IceFest, Jul 13 2007
  

       Thank you for that clarification, [IceFest]. I will now vote against the idea, but will leave it in existence on the grounds that it's still interesting. [-]
pertinax, Jul 13 2007
  

       There is basically no where within a kilometer of the surface of the earth that does not have a thriving ecosystem. There are bacteria that live in clouds, blind fish in caves, scorpions in deserts, jellyfish in the oceans, mites in the cracks in glaciers.
Galbinus_Caeli, Jul 13 2007
  

       funny Organisms everywhere only not in space.   

       so the though should be: where can we kill the least organisms. well how about we do this to the aral sea?? big, empty, and should be full??
IceFest, Jul 13 2007
  

       Least by Mass? Count? Diversity? Rarity?   

       Bah, we should just leave earth to the bugs and move into space.
Galbinus_Caeli, Jul 13 2007
  

       //funny Organisms everywhere only not in space. //   

       I'm not lichen that statement. [link]   

       // Australia is doing pretty well as a country. //   

       Actually, a large proportion of Australian agriculture is in deep doo - which means that Australia is in imminent danger of being in deep doo altogether.   

       Whether this particular proposal would help in any significant way I rather doubt.
Cosh i Pi, Jul 14 2007
  

       //Whether this particular proposal would help in any significant way I rather doubt.//   

       Hmm... no; it's too long for a tagline. Pity.   

       //Australia is in imminent danger // Don't worry, we have a strong mining sector like, errm, the Congo. Oh, wait...
pertinax, Jul 15 2007
  

       Perhaps you could transfer the salt from all the the lakes into just 1 lake, so you have a "Heaping Lakeful of Lake Salt" in the summer and a "Salt Lake Island of Salt" in the winter.
quantum_flux, Nov 18 2007
  

       Quick research on the Great Salt lake in Utah (US) suggests that it has no unique animal life, and the waterfowl that inhabit it would be perfectly happy on a freshwater lake.

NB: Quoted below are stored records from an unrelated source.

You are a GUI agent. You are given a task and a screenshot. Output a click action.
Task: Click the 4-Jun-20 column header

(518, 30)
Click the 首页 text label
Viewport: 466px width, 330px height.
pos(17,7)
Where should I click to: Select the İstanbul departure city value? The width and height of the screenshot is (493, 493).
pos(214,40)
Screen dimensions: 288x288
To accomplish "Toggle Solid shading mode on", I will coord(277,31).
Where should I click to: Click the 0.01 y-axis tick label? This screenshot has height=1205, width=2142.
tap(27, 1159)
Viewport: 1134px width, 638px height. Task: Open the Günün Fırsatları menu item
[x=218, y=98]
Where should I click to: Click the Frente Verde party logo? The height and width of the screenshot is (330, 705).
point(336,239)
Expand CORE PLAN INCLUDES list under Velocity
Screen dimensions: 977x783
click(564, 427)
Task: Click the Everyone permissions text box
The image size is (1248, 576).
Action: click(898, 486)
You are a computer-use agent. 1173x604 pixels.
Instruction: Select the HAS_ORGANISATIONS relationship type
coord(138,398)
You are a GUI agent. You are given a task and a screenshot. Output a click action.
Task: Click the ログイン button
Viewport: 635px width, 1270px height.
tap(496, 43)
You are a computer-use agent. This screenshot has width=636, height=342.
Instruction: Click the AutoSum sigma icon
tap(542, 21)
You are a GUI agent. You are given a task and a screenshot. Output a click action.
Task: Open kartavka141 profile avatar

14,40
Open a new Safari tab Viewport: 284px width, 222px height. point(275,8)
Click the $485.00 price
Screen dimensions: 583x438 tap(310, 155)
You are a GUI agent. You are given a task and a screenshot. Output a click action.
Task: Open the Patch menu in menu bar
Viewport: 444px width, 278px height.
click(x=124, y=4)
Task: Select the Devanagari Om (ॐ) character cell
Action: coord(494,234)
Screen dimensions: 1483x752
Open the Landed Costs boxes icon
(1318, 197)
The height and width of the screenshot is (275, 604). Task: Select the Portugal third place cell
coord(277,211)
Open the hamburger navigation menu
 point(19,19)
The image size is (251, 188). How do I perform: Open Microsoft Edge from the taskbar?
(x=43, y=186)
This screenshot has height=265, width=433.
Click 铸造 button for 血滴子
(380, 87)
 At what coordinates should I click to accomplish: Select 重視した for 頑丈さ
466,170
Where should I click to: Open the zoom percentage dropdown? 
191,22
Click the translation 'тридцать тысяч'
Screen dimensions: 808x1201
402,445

I don't know if this applies to the Australian lakes as well, but if so, this may not be a particularly ecologically harmful approach.   

       One comment on the economic viability however, the salt that comes out of these lakes may or may not be suitable for such things as table use. Sea salt has a relatively low instance of toxic salts, some of these lakes, especially ones that are recieving industrial run-off or contaminated rainfall might have a much higher percentage (sodium cyanide, anyone?).
MechE, Nov 19 2007
  

       Why not stretch out that monstrous membrane and leave it there as a liner? Salt on the bottom, fresh on the top. Pump out the fresh water, or siphon it into subsurface tanks, to be used for ones favorite application.   

       Australia is close to Antarctica, and both begin with A. Since Antarctica is shedding its glaciers anyway, couldnt the aussies approrpiate a few?
bungston, Nov 19 2007
  

       <dragging extra-large tongs>Standing by to approrpiate, sir!</delt>
pertinax, Nov 21 2007
  

       Howard you propose to finance this, John?
4whom, Nov 21 2007
  

       The salt would be used as a preservative in all those barrels of pork.